The familiar garden gnome, usually a ceramic statue of an old man in a pointy red hat, began to appear in Germany in the 19th Century and soon spread to England and all over the world.
Gnomes are descended from nature spirits in ancient Northern European folklore. Most likely the idea of gnomes was adapted in the Middle Ages from old tales about dwarves.
In legend, gnomes live in dark places such as deep forests. Though they have an affinity for trees, they are especially at home underground and can move through the earth as easily as humans move above it. They are rarely seen or heard by people, although they have become less shy since they started appearing in gardens.
A charming world was created for these friendly folk in the book “Gnomes” by the Dutch author Wil Huygen and illustrator Rien Poortvliet (available in The Arboretum Store, $29.95). In the form of a field guide, Huygen explains that gnomes have a lifespan of 400 years and are vegetarians who enjoy applesauce, hazelnuts, and mushrooms.

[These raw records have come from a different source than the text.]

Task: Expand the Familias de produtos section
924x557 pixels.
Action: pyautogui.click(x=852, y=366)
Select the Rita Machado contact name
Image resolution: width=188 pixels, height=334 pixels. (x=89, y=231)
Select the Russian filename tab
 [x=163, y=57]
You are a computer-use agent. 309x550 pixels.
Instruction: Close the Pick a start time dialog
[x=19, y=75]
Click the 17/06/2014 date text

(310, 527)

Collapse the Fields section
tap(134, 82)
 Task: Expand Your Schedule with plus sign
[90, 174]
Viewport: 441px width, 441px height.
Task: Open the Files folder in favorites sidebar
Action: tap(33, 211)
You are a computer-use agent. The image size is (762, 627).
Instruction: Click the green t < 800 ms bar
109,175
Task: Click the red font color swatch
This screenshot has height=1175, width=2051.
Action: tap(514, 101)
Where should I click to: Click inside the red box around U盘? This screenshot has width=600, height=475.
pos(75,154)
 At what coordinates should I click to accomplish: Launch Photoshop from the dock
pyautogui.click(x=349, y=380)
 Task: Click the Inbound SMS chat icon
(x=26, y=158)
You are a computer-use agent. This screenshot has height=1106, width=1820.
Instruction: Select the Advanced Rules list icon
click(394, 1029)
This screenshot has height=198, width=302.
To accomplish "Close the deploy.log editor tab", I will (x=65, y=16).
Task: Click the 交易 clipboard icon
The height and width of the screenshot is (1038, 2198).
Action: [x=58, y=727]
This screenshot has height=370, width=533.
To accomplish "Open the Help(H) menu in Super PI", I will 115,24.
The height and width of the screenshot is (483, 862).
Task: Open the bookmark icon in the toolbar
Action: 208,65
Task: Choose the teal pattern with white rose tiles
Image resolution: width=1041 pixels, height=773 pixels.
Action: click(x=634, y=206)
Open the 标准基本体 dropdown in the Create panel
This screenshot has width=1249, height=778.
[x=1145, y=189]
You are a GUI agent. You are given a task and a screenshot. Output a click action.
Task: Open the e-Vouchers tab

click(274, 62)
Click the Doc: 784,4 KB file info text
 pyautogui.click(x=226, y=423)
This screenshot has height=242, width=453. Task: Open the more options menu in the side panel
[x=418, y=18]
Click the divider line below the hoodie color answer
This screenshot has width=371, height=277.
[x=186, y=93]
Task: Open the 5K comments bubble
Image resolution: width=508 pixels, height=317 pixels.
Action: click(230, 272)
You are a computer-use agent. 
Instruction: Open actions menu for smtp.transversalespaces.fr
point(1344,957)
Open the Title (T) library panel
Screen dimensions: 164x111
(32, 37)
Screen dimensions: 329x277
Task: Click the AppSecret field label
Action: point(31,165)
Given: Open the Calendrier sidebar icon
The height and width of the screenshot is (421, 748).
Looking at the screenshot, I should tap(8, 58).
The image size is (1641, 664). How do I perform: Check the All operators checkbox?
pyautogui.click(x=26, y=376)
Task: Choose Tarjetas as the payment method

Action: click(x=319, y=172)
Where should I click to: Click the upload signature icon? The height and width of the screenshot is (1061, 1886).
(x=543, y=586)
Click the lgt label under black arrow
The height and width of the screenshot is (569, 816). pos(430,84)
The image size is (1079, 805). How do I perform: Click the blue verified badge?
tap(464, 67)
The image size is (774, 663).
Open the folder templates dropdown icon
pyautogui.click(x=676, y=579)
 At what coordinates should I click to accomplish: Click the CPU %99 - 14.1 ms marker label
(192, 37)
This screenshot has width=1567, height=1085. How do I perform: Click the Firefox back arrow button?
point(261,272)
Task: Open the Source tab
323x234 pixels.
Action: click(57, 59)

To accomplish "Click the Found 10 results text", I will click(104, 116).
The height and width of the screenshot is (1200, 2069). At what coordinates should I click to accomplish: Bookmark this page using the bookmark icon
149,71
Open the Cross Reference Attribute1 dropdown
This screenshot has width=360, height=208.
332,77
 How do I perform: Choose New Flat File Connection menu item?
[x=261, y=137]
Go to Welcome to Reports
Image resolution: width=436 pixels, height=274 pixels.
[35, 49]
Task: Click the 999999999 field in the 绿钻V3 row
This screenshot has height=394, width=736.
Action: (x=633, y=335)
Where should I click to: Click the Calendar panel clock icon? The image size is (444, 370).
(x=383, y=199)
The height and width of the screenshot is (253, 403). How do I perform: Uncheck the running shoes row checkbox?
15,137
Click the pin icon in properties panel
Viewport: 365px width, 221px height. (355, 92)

They are said to live beneath the roots of trees, in cozy homes with elaborate tunnel systems (shown in diagrams) and chimney vents that may be mistaken for woodpecker holes.
Poortvliet’s whimsical pictures portray several subspecies, including farm gnomes, house gnomes, woodland gnomes, dunes gnomes, and, of course, gnomes of old gardens.
Young gnomes develop gray beards early, Huygen writes, but no one knows whether they are bald or not because they never take off their hats.